## Action item
Print the range of lines that opens with the line containing "The width and height of the screenshot is (930, 480)." and closes with the last line of the listing. Include both ends; print nothing more.

----- Records provided

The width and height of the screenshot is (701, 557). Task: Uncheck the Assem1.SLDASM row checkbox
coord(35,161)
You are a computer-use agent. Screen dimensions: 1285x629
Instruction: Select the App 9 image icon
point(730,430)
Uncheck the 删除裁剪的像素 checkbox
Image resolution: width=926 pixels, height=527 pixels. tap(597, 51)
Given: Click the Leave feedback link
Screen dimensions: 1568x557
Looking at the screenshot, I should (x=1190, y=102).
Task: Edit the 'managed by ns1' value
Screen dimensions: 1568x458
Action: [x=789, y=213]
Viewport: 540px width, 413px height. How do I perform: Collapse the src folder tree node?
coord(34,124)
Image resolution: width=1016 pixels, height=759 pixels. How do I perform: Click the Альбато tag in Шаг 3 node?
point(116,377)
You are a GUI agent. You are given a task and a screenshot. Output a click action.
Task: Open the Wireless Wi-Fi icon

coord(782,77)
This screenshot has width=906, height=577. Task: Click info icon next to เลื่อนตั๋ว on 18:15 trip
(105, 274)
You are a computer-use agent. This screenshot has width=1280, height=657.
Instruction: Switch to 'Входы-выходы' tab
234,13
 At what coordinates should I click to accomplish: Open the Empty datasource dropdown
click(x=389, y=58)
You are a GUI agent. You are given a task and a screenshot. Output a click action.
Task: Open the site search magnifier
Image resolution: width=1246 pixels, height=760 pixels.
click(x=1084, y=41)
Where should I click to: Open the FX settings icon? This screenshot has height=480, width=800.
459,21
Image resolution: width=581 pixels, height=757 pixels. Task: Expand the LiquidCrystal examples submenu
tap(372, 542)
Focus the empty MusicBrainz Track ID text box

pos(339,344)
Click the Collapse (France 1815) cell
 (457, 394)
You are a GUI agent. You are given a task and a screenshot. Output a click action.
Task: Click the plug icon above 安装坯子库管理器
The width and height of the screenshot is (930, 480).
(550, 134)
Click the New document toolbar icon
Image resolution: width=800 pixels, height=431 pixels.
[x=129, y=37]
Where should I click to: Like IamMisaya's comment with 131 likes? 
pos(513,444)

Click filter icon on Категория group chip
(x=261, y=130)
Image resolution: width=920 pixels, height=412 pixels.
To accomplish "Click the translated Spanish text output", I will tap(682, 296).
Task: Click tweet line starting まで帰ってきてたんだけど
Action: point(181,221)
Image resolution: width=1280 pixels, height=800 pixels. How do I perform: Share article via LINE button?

----------

## Result for this task
The width and height of the screenshot is (930, 480).
(550, 134)
Click the New document toolbar icon
Image resolution: width=800 pixels, height=431 pixels.
[x=129, y=37]
Where should I click to: Like IamMisaya's comment with 131 likes? 
pos(513,444)

Click filter icon on Категория group chip
(x=261, y=130)
Image resolution: width=920 pixels, height=412 pixels.
To accomplish "Click the translated Spanish text output", I will tap(682, 296).
Task: Click tweet line starting まで帰ってきてたんだけど
Action: point(181,221)
Image resolution: width=1280 pixels, height=800 pixels. How do I perform: Share article via LINE button?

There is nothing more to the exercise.